At the “Hog’s Back” lookout, a razorback summit ridge where the road narrows to a single lane, views take in two major valleys: on the Waiʻanae side is Pauoa Flats, part of Nuʻuanu valley and toward Diamond Head is Manoa, the two valleys bridged by a panorama from Kalaeloa to Diamond Head Crater.

Giving the mountain its lushness are rare Hawaiian plants, an astonishing assortment of trees, fast-encroaching bamboo forests and beautiful flowers. Also, wild coffee plants, guavas, thimbleberries and mountain apples. Maidenhead ferns spring from Tantalus ash banks. Bordering Round Top Drive is exotic and fragrant night-blooming cereus.

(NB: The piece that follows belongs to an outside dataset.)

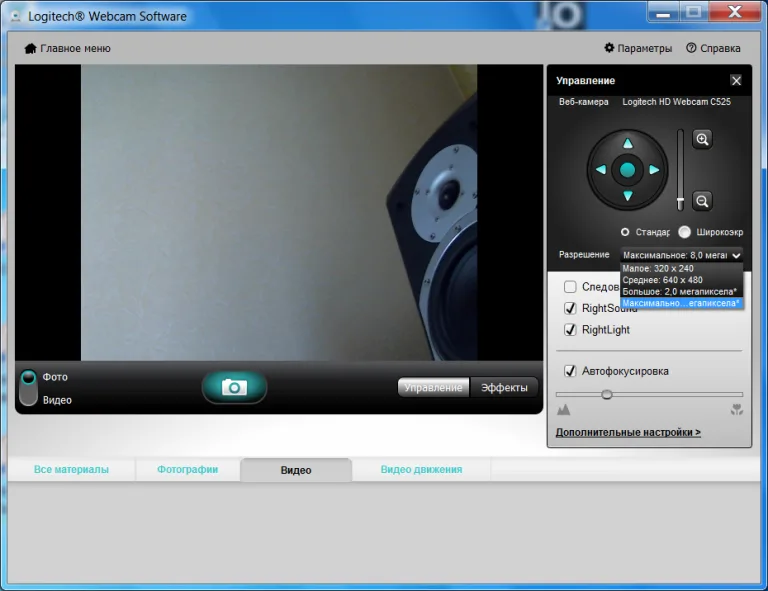This screenshot has height=591, width=768.
Task: Pan camera down with the down arrow
Action: (627, 196)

Puʻuohiʻa was called Tantalus after the Greek god by Punahou schoolboys on a fern-collecting expedition in the 1840s. The mountain is home to a small community with its own telephone directory whose octogenarians walk daily to help clear roadside trash.

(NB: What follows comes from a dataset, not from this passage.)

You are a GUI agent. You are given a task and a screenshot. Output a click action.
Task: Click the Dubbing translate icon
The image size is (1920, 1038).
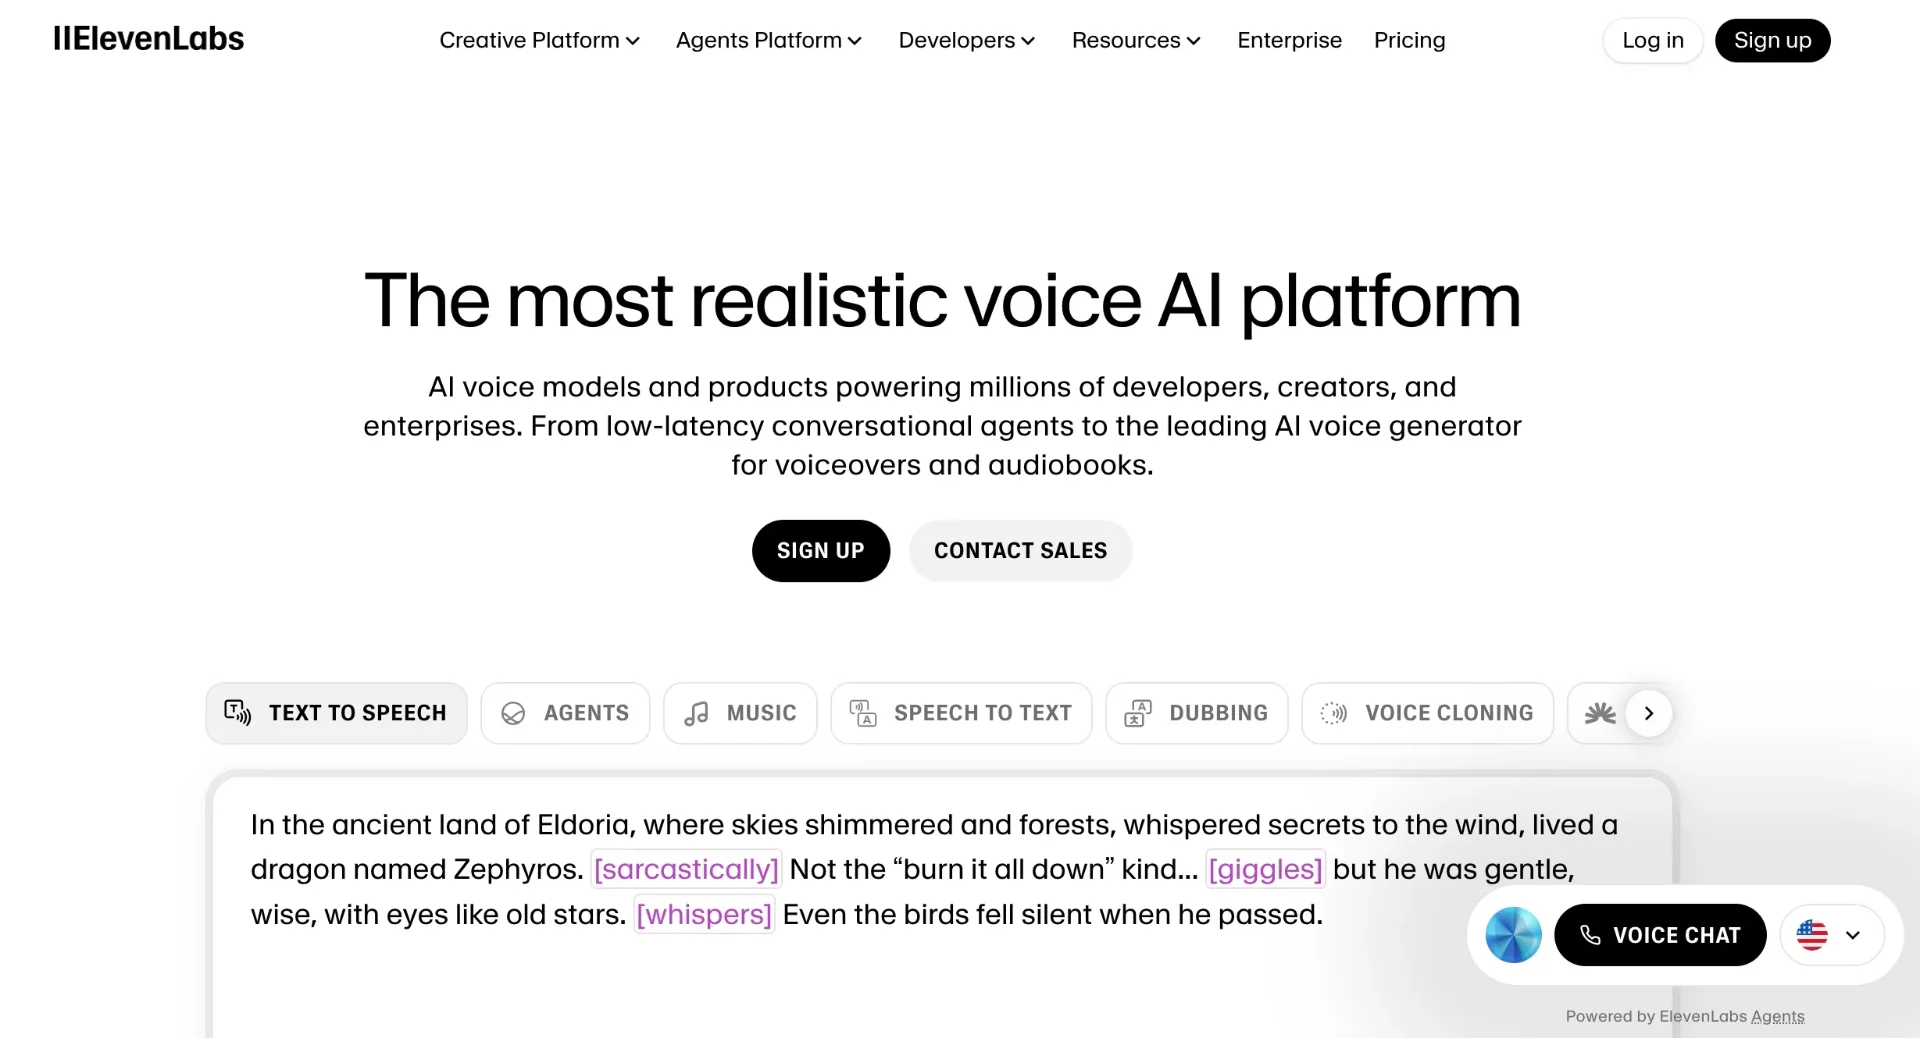pyautogui.click(x=1138, y=713)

But there’s a dark side, too, famously referred to as Tantalus’ “hankery pankery.” Bodies and bones turn up from time to time in the undergrowth. The mountain is secluded, dark and quiet at night, harboring secrets to crimes as yet unsolved.

Though little in the way of a formal history is written about Tantalus, memories and stories from longtime residents paint a picture of the mountain in the last century as an Eden-like place. A time when Tantalus was “country,” and well-to-do Honolulu families owned a place in the country, as well as the city.

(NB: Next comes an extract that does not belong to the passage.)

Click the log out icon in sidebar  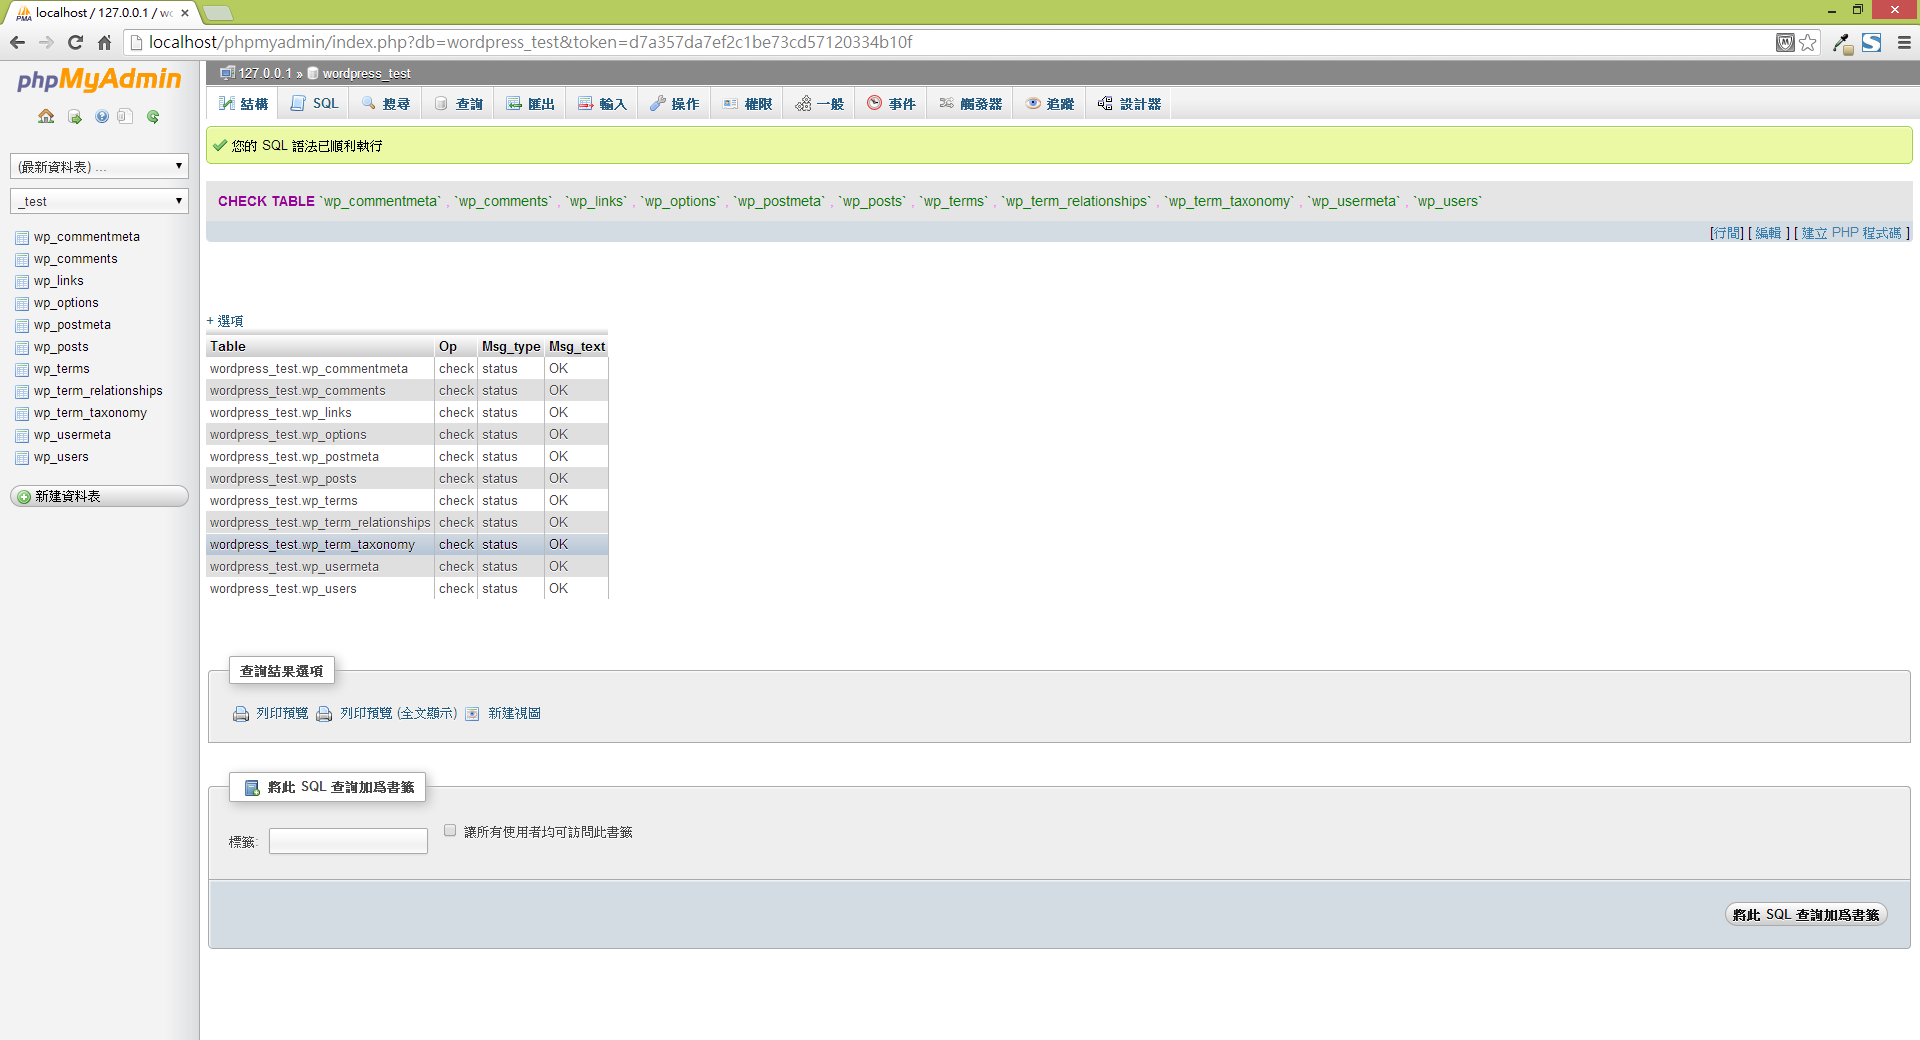75,117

The first house is believed to have been built in the 1880s, a small cabin on the slope of the Punchbowl side. In the early days of homesteading at the beginning of the 20th century, summer houses and cabins were built as mountain retreats to escape the season’s heat. Roads were built and maintained by prisoners from Oahu prison, little more than trails of volcanic gravel excavated from nearby Makiki quarries.

House-building materials were hauled by horse and wagon or human effort up the mountain’s only road from Punchbowl side. According to early accounts, even when cars began making the journey around 1914, they frequently overheated and broke down, resenting the single, long winding path.

Homes were lit by kerosene lamps. Water then as now was collected in massive redwood rain tanks. Electricity arrived on the mountain in the mid-1920s. Few homes had telephones, and those that did shared with those who did not.

Today fewer than 200 homes exist off Round Top/Tantalus Drive. Most began as small summer houses with corrugated roofs, built for well-known families, among them the Dillinghams, Castles, Bishops, Isenbergs and Wilders. The homes were later expanded and improved or rebuilt into today’s upscale structures.

Several were designed by architects Charles Dickey and Hart Wood. Some families designed and built their own properties, with younger generations adding to them over the years.